Required work:
Reproduce the listing below word for word, from the line containing "This screenshot has width=1921, height=1080." through the end of the listing, both included. Leave the pictures out of your answer.

··········

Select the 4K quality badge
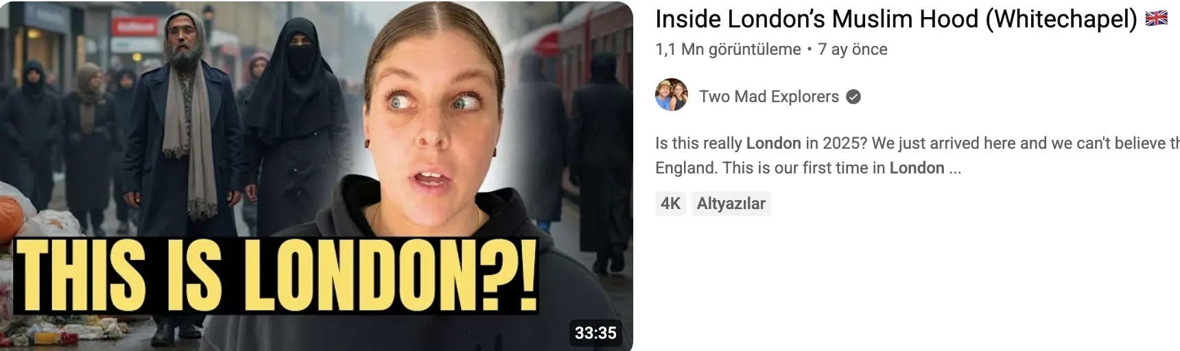This screenshot has height=351, width=1180. pos(670,204)
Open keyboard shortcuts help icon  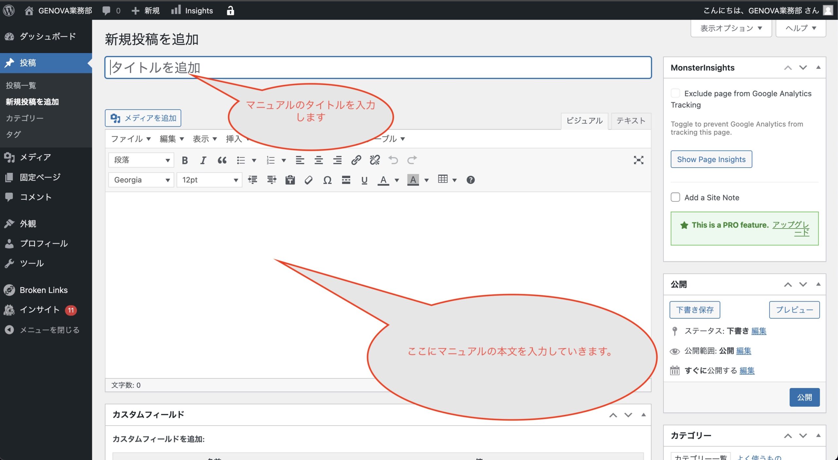coord(470,180)
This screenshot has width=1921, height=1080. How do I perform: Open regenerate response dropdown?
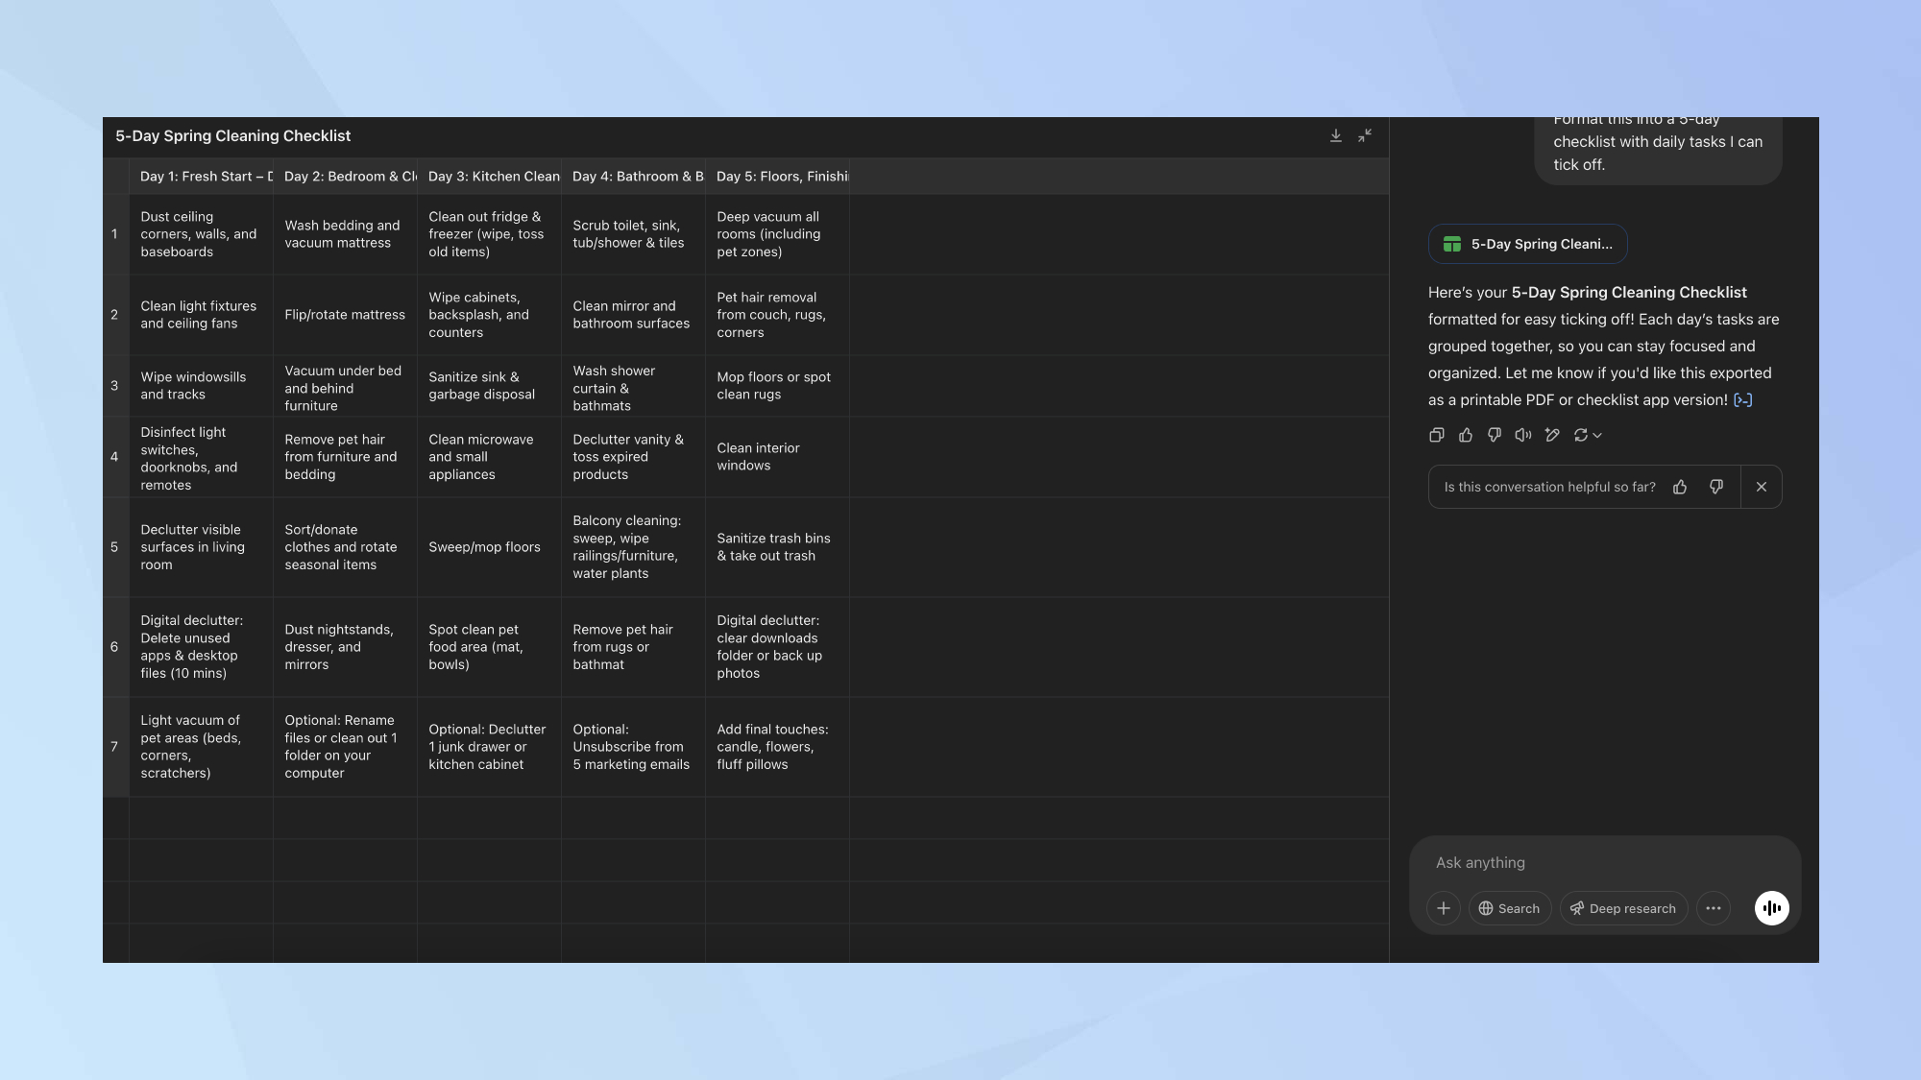(1588, 435)
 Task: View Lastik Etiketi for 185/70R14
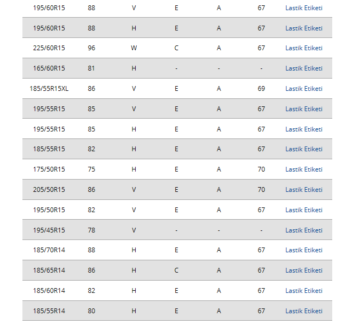(303, 250)
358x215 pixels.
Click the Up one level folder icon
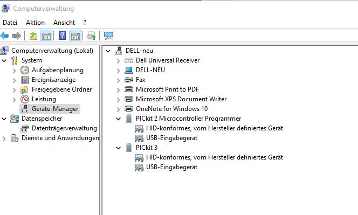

··········

Answer to the exercise:
This screenshot has width=1921, height=1080. How do I perform: Open regenerate response dropdown?
(1588, 435)
 Task: View Lastik Etiketi for 185/70R14
(303, 250)
358x215 pixels.
Click the Up one level folder icon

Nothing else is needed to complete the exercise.